Altro che rottame, dunque. Il generale non si smentisce. Richiamato all’ordine da quello stesso magistrato, Alphons Orie, che i suoi legali hanno vanamente provato a ricusare, Mladic se n’è poi stato in silenzio, ha inforcato gli occhiali, preso qualche appunto, mentre Dermot Groom, il pubblico ministero, dimostrava, documenti alla mano, la sua piena responsabilità nell’attuazione di quell’abominio passato alla storia come pulizia etnica. «La leadership serbo-bosniaca ha perseguitato musulmani e croati in Bosnia Erzegovina per il solo fatto – ha argomentato Groom – di non essere serbi». In alcuni casi gli attacchi sferrati avrebbero raggiunto il livello di genocidio. Come in tre distinte, atroci occasioni: l’esecuzione di 150 musulmani a Vecici nel ‘92, il massacro di Srebrenica e la strage del mercato di Markale nel centro di Sarajevo nel ‘95. La Procura ha le prove, ha affermato Groom, che dimostreranno oltre ogni ragionevole dubbio che dietro questi crimini c’era la mano di Ratko Mladic.

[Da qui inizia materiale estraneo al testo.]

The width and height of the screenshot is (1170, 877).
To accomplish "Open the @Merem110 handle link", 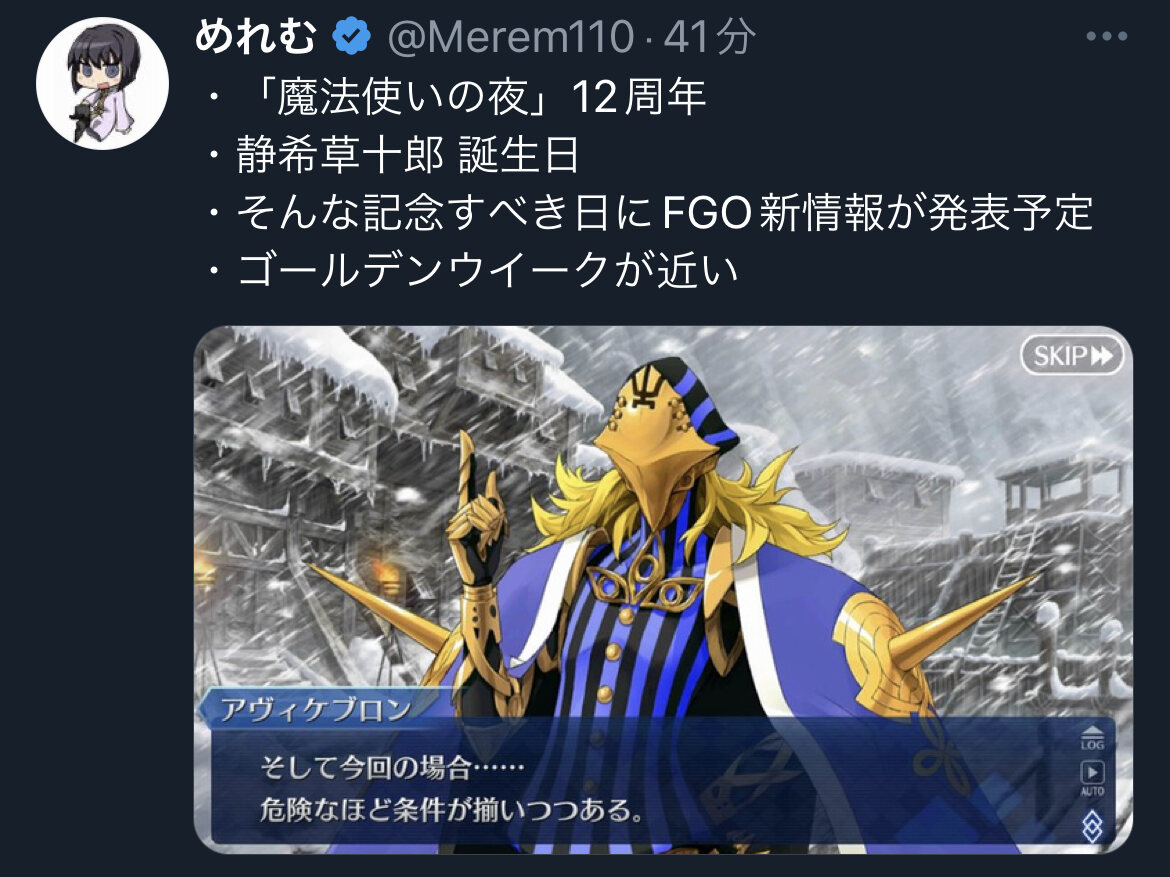I will (x=510, y=37).
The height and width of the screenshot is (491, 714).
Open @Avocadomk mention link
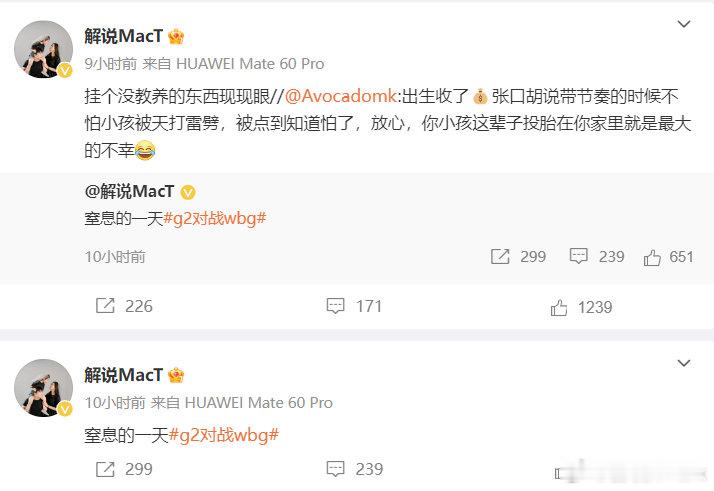tap(341, 96)
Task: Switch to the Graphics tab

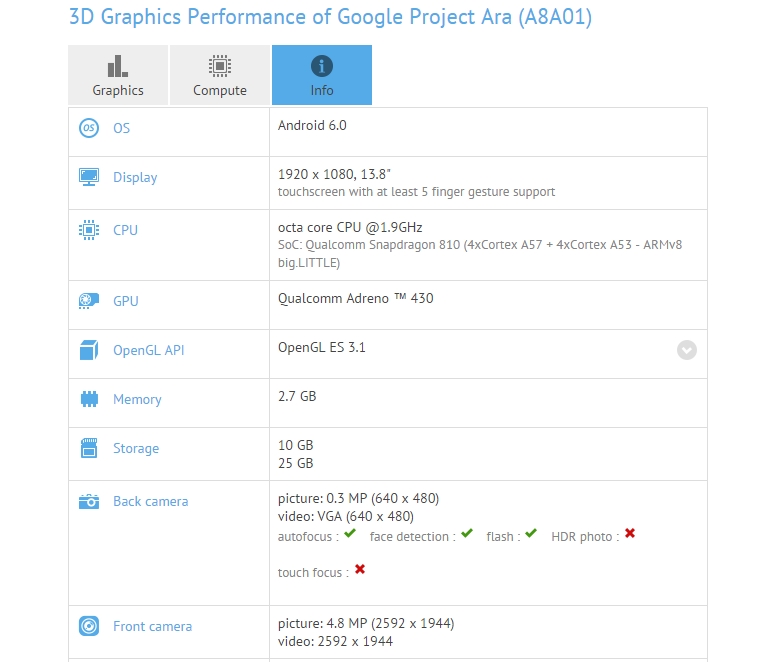Action: pyautogui.click(x=118, y=75)
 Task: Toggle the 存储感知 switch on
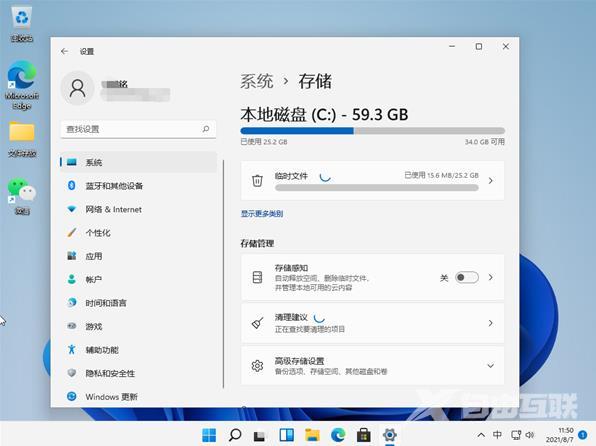pos(467,277)
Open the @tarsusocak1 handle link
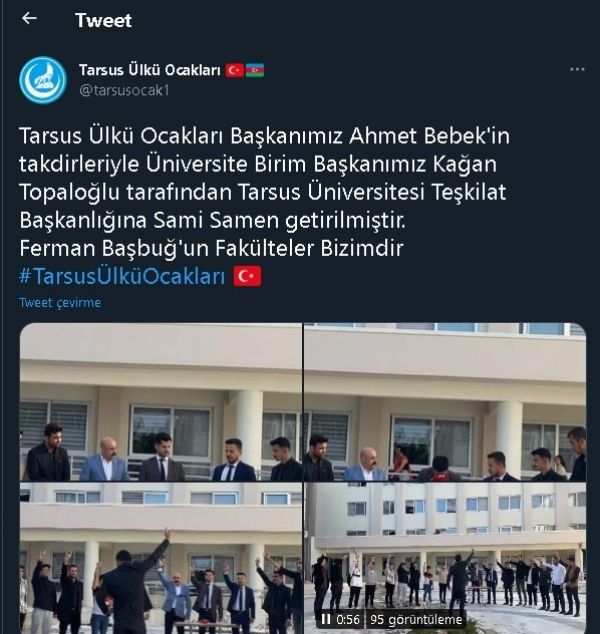This screenshot has width=600, height=634. point(124,90)
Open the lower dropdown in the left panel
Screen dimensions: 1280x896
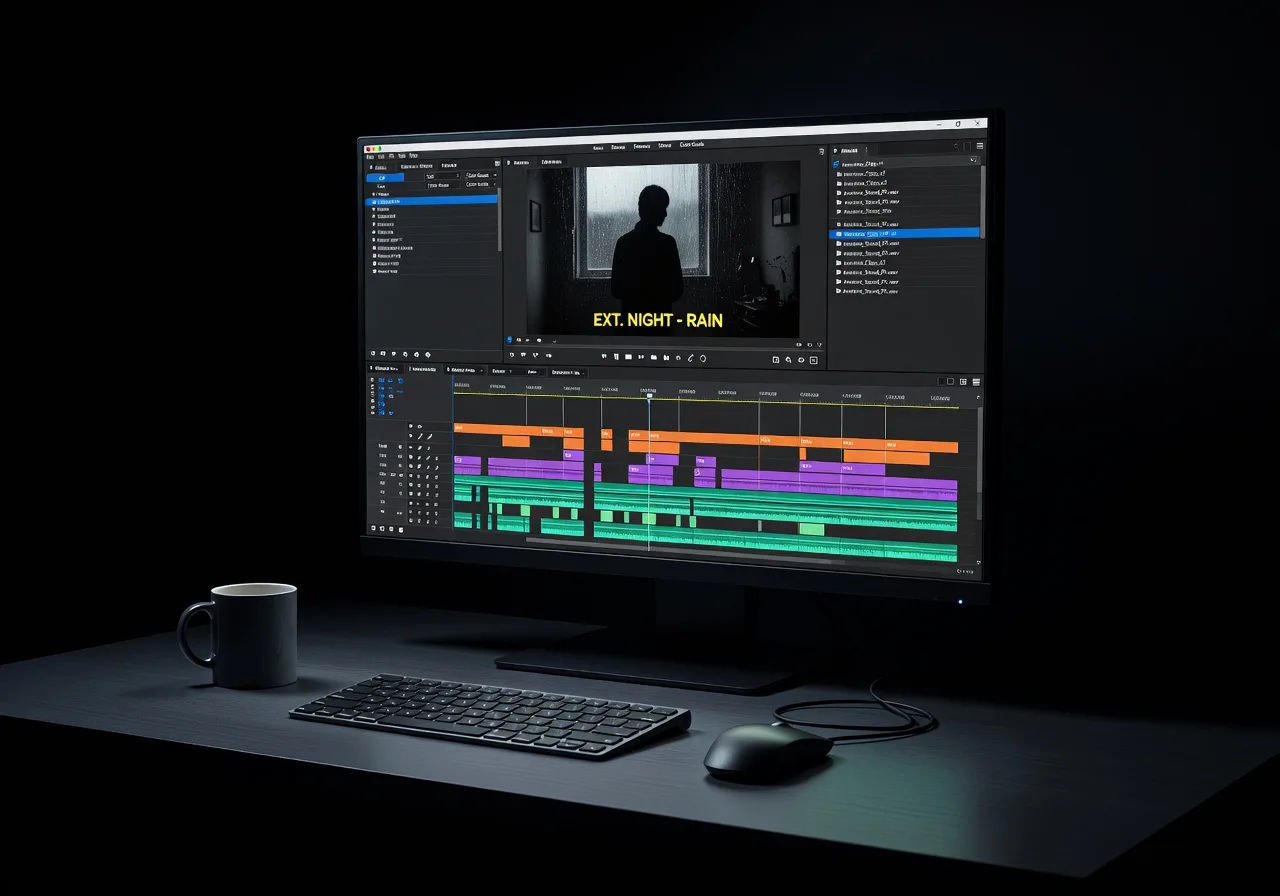[481, 185]
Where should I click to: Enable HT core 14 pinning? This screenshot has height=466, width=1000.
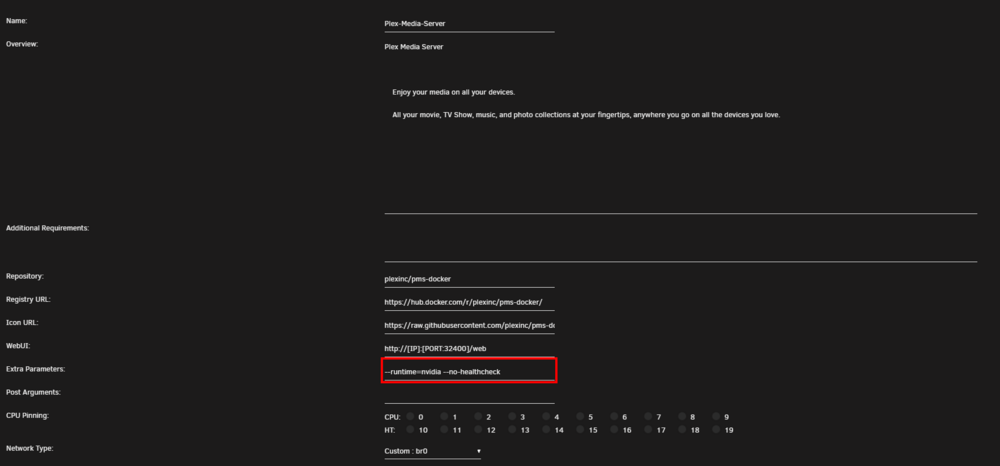(x=547, y=430)
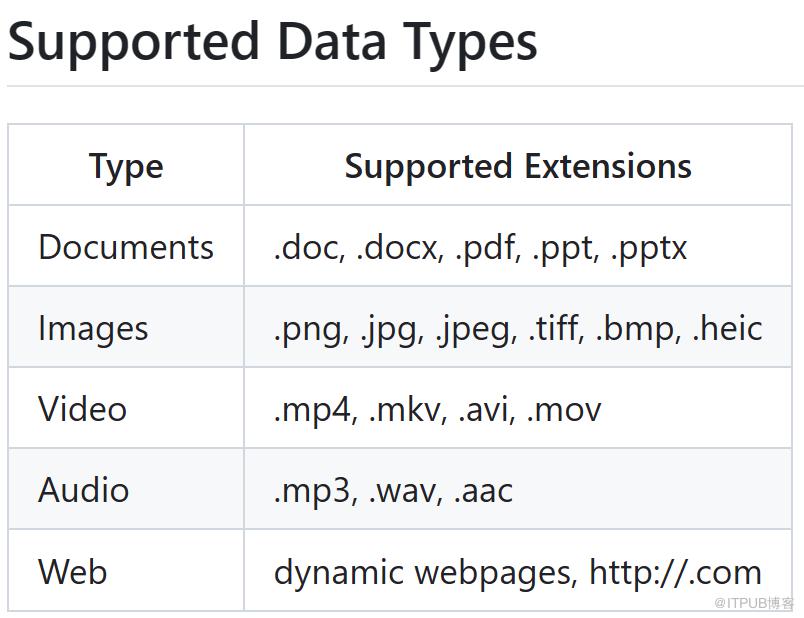The width and height of the screenshot is (804, 618).
Task: Click the ".png" extension text
Action: coord(311,328)
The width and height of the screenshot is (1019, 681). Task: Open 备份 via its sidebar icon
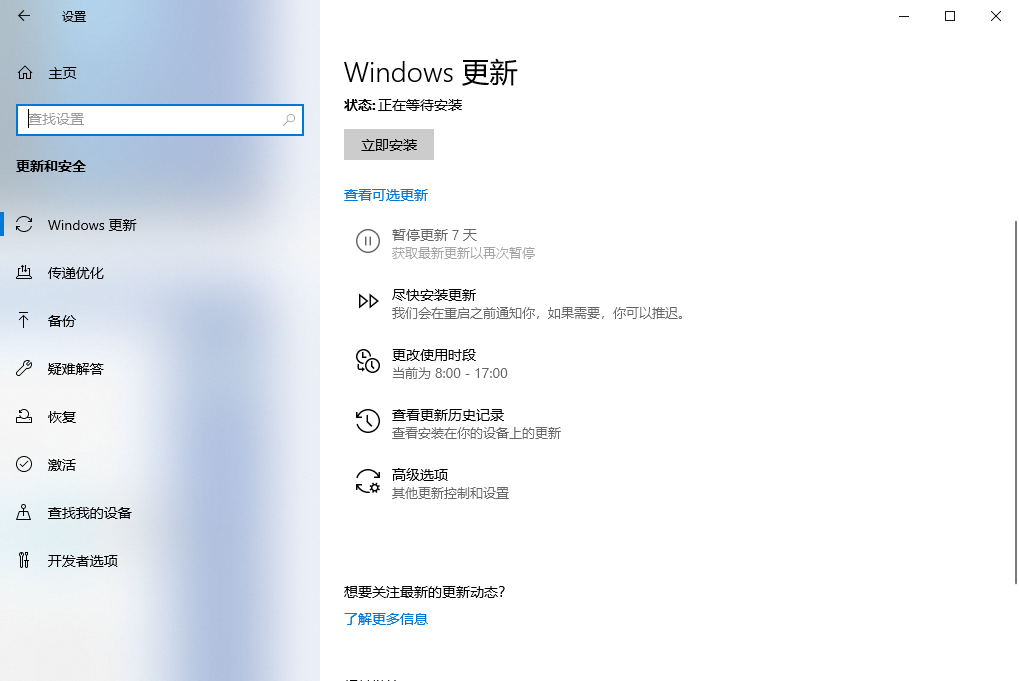[24, 320]
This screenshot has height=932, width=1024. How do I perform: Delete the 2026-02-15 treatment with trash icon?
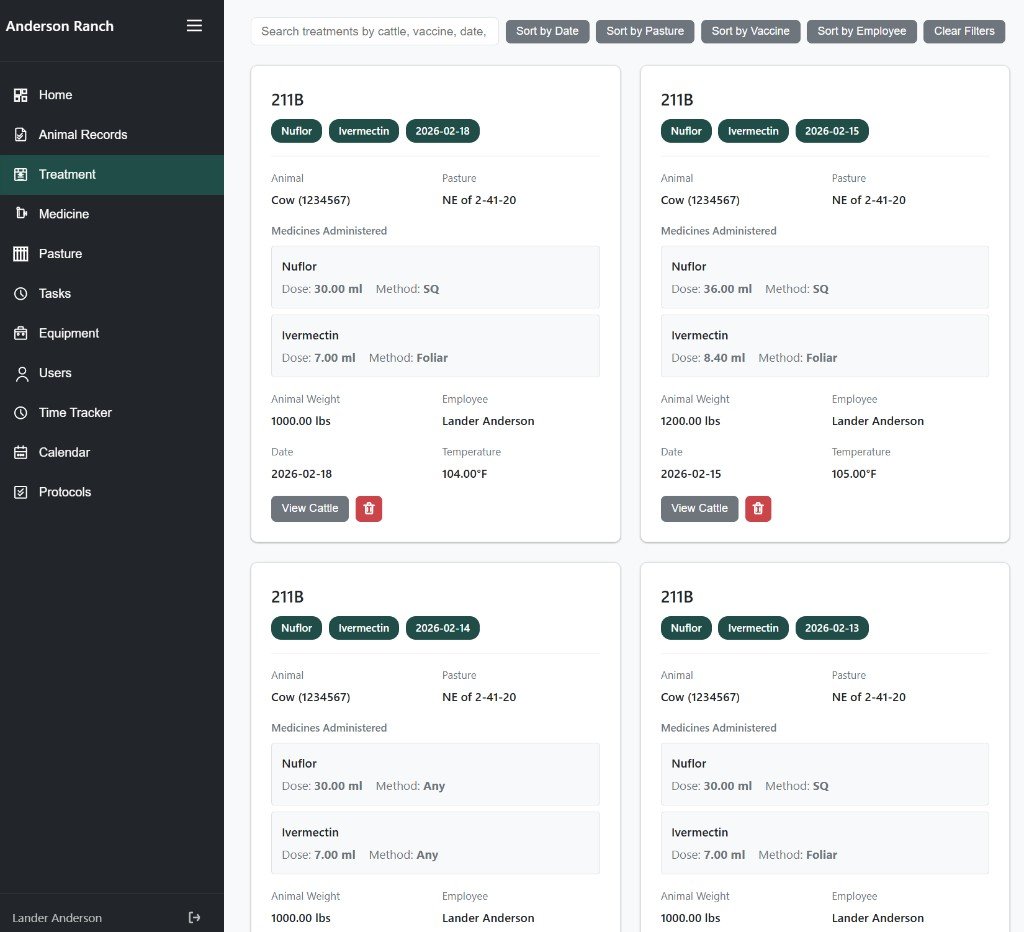click(x=757, y=509)
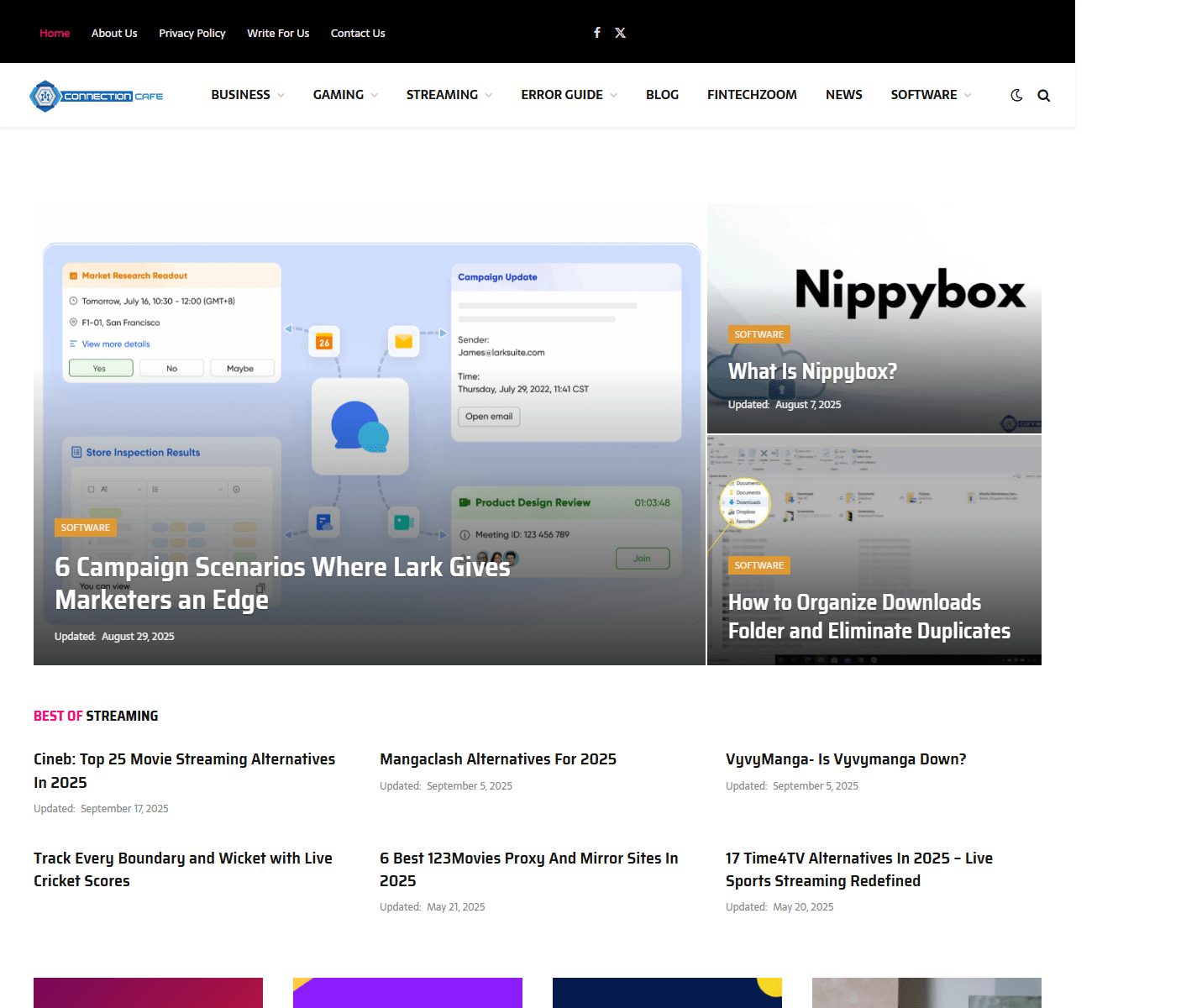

In Bosnia, ha quindi spiegato il Pm nel ricostruire gli anni della guerra, la leadership serba di Radovan Karadzic, legata a filo doppio a quella di Slobodan Milosevic a Belgrado, mise a punto un piano per creare un territorio serbo sul suolo bosniaco, espellendo tutte le altre, diverse etnie. E fu Mladic incaricato di “fare pulizia”. La prima parte di questo processo che si annuncia lungo – almeno tre anni, questa la stima del procuratore capo, il belga Serge Brammertz – si concluderà oggi per poi riprendere, il 29, con l’audizione del suo primo testimone.
Undici i capi d’accusa contro il “macellaio dei Balcani”: due genocidi, quattro crimini di guerra e cinque contro l’umanità . Sono inclusi l’assedio di Sarajevo, con i suoi 10mila morti, e il sequestro di 200 caschi blu e funzionari Onu, nel ‘95. Dall’atto di accusa sono stati esclusi i crimini attribuibili a Mladic in territorio croato. E’ stata inoltre respinta la richiesta della Procura di tenere un processo separato per il solo genocidio di Srebrenica, il più efferato crimine di guerra commesso in Europa dopo l’Olocausto. Mladic rischia l’ergastolo, sempre che arrivi vivo alla lettura della sentenza.
Le parole, pur pesanti come pietre di chi inchioda l’ex generale alle sue enormi responsabilità sembrano piume rispetto a ciò che raccontano le facce delle vere vittime di quella tragedia, le madri e le vedove di Srebrenica. Mentre si celebrava il processo, fuori la sede del Tpi all’Aja, una ventina di loro hanno manifestato spontaneamente. Chiedevano una sola cosa: «Che sia fatta finalmente giustizia a spese di colui che rappresenta l’incarnazione del male».